The main damage from the US employment data came from the downward revision to July's estimate. This will work both ways as the Fed will also be wary of potential upward revisions to recent data. In this context, the FOMC will look at a much wider set of economic and financial indicators.
The comments from San Francisco Fed President Williams are potentially very significant, especially as FOMC will now be very reluctant to comment on policy ahead of the September 17-18 meeting. He commented that the economy is getting closer to a substantial jobs-market improvement and that the August data was consistent with the outlook for a gradual improvement.
In essence, the Fed has already committed itself to a tapering move and will be extremely reluctant to reverse course now. A U-turn would result in major damage to longer-term credibility as well as exposing markets to fresh instability when tapering speculation increases again. It is still highly likely that the Fed will push ahead with a reduction in bond purchases as the cost of reversal from here will be higher than any potential benefits.
There is certainly the potential for the size of the tapering to be scaled back due to doubts over the economy, although the ISM data evidence has been much more robust. It is also important to note that ISM releases are a more important leading economic indicator than payroll data which tends to be a lagging indicator. The Fed will look to strengthen forward guidance, but will also be looking to plan for a sequence of tapers to keep expectations in check and curb volatility.

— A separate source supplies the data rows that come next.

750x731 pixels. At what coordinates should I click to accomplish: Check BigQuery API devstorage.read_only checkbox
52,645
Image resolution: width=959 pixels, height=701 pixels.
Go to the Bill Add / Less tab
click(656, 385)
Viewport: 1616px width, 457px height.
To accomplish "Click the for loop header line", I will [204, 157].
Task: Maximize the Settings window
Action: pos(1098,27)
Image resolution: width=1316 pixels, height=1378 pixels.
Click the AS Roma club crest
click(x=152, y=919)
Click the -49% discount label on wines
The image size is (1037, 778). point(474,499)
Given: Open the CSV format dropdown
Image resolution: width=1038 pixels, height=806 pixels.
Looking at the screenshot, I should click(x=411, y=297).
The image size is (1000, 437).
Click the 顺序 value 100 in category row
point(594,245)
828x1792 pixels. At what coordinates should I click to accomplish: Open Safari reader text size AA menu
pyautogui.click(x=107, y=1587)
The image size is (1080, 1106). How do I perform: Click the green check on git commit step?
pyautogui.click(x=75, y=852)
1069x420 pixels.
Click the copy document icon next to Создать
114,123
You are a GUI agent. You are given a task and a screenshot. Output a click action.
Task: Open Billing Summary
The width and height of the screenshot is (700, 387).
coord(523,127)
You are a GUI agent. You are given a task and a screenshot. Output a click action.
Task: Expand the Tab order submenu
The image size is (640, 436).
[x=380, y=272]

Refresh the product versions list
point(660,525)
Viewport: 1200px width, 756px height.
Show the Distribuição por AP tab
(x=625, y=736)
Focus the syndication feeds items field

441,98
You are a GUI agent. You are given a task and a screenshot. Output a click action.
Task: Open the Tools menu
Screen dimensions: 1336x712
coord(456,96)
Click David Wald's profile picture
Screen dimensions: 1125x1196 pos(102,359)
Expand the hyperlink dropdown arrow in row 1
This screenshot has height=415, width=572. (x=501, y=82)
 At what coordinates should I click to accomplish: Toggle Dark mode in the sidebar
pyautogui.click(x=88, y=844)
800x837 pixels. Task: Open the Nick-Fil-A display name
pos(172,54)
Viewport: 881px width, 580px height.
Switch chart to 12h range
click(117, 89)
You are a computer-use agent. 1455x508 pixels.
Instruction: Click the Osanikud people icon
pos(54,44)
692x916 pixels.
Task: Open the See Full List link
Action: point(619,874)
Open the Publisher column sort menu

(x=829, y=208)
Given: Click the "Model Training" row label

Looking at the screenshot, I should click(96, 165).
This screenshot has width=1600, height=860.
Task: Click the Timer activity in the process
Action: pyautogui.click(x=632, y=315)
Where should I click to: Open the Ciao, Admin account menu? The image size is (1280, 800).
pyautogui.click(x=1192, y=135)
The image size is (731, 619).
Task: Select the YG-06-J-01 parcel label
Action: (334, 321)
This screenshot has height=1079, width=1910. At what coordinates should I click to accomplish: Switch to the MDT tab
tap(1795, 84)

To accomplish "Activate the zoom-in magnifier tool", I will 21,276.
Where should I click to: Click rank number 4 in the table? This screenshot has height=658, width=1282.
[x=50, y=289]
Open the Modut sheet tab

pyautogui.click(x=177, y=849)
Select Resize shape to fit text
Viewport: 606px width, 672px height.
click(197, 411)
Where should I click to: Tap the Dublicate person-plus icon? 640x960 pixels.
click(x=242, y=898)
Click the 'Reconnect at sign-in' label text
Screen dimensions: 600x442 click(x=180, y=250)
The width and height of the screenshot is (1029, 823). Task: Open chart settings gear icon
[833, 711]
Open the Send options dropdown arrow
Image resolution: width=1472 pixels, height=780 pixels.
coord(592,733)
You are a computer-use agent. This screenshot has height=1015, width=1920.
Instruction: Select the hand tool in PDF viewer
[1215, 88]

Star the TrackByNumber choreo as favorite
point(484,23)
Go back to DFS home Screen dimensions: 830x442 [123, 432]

Although the ECB's press conference last Thursday was quickly over-shadowed by the US payroll data, Draghi's underlying message was important. He clearly warned that the ECB would consider taking action to counter any further unwarranted rise in money-market rates. This will put an important potential cap on the Euro's gains even if eurozone risk premiums remain lower.
US two-year yield spreads over German bunds are still significantly more in the dollar's favor than they were at the beginning of August while US 10-year yields remain above 2.90%. The overall yield structure still suggests a 1.30-1.32 EUR/USD range is more appropriate than 1.32-1.34.